The following items were asked for the five PSIs:
- Understanding; is the PSI explained to a degree ensuring patient understanding the aim/measure of the PSI?
- Relevance; Does the PSI provide relevant information for the patients in terms of patient safety (Do you believe it captures relevant aspect of care provided / if no: how can the measure be improved?)
- Feasibility of the PSI; would public results of the PSI assist the patient in the assessment of an institution and the choice of care provider?
As to the question of the understanding of the PSIs, one general comment was given: “The descriptions of the indicators are generally very technical and long. It could be rewritten in a much simpler way that patients would be more likely to understand”.
An extract of the comments made for the five PSIs on the questions of relevance and feasibility of the PSIs is shown beneath.
PSI 1. Measuring Hospital Standardised Mortality Rates
“Yes, I am sure that patients would find a consistent measure of hospital standardized mortality relevant. I believe that this PSI may well be useful to patients in helping make choices about care providers, where they are interested in making choices….”
PSI 3. Patients Experiencing Adverse Events and PSI 4 Patients Informed about an Adverse Event by Staff
“…Yes this information is relevant – both the reported number of incidents and the way that the incident has been dealt with after the event. …. we believe from the point of view of patients as a whole, to have some indicators which are based on patients’ own experience rather than data collected from the provider. This is important from a credibility point of view.”
PSI 6 Transition of Care – Patients Understanding of the Purpose of their Medication
“…Yes, this is very relevant due to medication errors (as well as ‘compliance’) being a well known frequent problem.
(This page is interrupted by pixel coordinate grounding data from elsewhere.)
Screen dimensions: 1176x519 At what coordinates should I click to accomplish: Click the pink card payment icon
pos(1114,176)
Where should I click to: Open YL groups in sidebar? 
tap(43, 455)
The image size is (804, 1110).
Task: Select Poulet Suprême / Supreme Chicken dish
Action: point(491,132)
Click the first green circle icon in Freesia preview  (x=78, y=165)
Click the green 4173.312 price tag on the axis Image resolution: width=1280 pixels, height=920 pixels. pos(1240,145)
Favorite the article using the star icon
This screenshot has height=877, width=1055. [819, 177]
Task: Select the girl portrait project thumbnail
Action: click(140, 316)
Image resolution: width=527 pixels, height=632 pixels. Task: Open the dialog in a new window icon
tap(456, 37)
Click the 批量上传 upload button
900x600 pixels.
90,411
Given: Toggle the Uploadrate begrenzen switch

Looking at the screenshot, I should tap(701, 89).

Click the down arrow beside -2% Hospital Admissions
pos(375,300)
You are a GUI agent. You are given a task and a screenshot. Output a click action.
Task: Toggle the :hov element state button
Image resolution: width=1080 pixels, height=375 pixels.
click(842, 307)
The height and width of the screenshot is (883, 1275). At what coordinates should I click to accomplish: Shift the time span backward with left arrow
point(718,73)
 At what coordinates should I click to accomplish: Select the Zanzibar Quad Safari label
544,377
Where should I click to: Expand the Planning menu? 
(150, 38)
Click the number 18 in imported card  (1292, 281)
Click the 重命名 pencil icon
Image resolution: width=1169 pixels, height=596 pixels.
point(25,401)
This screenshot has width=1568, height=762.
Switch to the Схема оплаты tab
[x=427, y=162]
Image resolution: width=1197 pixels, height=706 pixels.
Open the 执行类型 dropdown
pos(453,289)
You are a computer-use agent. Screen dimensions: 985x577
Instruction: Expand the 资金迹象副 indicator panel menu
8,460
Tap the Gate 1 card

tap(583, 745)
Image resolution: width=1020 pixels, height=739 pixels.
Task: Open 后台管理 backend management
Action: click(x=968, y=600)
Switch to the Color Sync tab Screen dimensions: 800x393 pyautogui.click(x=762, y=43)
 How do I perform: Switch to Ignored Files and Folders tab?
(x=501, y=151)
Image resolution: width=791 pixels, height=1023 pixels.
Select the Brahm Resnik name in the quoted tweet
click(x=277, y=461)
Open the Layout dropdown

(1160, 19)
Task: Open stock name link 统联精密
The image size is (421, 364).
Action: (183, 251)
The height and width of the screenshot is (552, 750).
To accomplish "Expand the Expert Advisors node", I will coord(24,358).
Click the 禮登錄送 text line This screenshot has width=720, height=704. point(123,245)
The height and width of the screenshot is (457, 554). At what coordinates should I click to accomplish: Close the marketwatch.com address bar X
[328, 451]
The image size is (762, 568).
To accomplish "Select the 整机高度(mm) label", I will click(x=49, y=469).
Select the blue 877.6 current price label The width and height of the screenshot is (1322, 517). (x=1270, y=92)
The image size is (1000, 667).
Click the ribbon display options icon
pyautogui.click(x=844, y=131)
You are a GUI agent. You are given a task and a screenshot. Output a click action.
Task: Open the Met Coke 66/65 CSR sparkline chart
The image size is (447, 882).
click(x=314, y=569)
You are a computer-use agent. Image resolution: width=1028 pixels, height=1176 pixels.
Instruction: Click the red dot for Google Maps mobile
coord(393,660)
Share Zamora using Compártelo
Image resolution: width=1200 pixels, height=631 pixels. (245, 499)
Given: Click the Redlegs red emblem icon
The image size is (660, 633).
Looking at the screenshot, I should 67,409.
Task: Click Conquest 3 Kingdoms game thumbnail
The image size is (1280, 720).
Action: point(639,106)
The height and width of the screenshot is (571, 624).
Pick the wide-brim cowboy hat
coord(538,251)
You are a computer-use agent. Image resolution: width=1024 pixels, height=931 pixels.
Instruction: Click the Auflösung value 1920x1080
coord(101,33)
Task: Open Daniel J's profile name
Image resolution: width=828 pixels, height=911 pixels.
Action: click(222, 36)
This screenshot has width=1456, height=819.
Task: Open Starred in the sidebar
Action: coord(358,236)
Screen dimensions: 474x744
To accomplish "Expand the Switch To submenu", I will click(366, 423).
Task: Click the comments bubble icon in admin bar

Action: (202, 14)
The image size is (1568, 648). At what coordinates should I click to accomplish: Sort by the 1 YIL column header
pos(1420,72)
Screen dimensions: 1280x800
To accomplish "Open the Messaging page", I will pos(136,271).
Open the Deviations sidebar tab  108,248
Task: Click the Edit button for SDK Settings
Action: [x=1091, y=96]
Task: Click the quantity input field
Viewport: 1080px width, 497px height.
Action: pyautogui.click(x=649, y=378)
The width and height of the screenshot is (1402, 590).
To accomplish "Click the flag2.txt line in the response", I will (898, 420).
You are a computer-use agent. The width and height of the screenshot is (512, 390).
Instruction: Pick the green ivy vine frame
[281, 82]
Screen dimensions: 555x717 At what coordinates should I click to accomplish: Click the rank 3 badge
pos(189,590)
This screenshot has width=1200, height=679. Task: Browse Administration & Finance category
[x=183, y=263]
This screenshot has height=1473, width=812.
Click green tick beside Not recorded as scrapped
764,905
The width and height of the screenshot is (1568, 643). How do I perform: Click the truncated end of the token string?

Communication is vital in helping ensure that both the clinician and the patient have an understanding of what is going on and why, and provides a ‘safety check’….”
PSI 8 Surveying the Development of the Patient Safety Culture
“We believe there should be PSIs for cultural issues, but these need to be more specific (for example the informing patients/relatives of adverse events)….However, we would strongly recommend the adoption of PSIs for different elements of patient safety culture (so long as there is genuine consensus on what constitutes a good patient safety culture)”.